Many years ago, my husband and I were living in an apartment in Minnesota. He had to take a business trip to the west coast. He was gone for a few days. One night I got home from work and was hungry, course. However, I did not feel like making dinner just for me. I decided to watch some TV and just make some popcorn.
Now, we did not have a microwave. What we did have is one of those popcorn poppers that were popular in the 1970s and 1980s. It had a base that plugged in. That is where you put the oil and popcorn kernels. Then you put the top on. The top looked like an amber see through top hat. Eventually, the kernels would pop. Then you would unplug it, flip it over, and remove the base. The top hat part would now be full of yummy, delicious popcorn.
Ok, so I made the big decision to make popcorn. The only oil we had was some Wesson vegetable oil. That is fine. What turned out to be less than fine was that it was a brand new unopened bottle. When I tell you I tried EVERYTHING to unscrew that top, I am not exaggerating. First I just tried budging it with my hands. Then I banged the lid against the counter and I pounded the bottle from beneath. NOPE. Then I tried my nut cracker and my tool often used in canning. NOPE. I tried one of those rubbery things in my hand to try to open it by unscrewing it. NOPE.
A normal person might have decided to go to plan B and actually make dinner of some kind. But APPARENTLY, at least that night, I was not a normal person. It was Katie bar the door. It is popcorn night.
So I rustled through my drawer and THEN I had a perfect solution ~ a corkscrew. Yes, I drilled right through the cap and poured oil into my popcorn popper. It was perfect. And then I had my popcorn. Problems can always be solved if you get creative.

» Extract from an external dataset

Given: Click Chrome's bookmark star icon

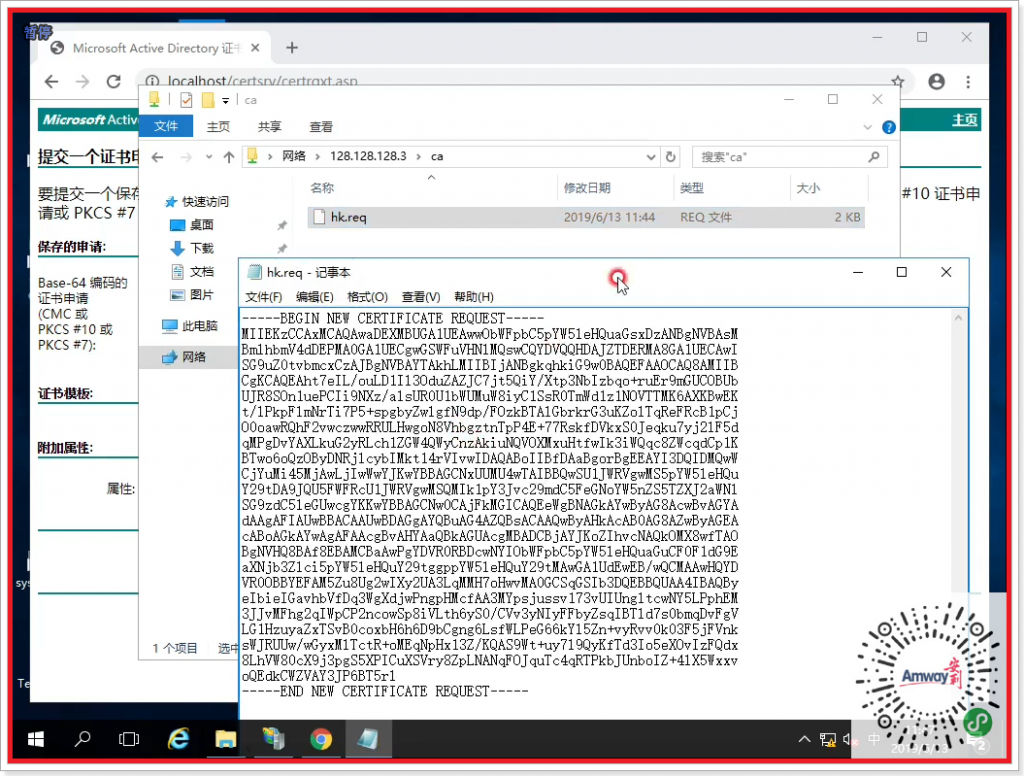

A few days later my husband came back into town. That night we were making dinner. I can’t remember what we were making, but it did require some oil. My husband grabbed it from the refrigerator. He said, “what the heck?” I said, “I couldn’t get it opened and you weren’t here. I tried everything, finally I got it opened”. He, my logical engineer, said, “but now it has a hole in it.” I said, “you weren’t here to help me, ya know”. He again said, “but now it has a hole in it”. To which I replied, “SOMETIMES, you just have to have popcorn”. He shook his head and we both laughed.
It has become one of our family lines.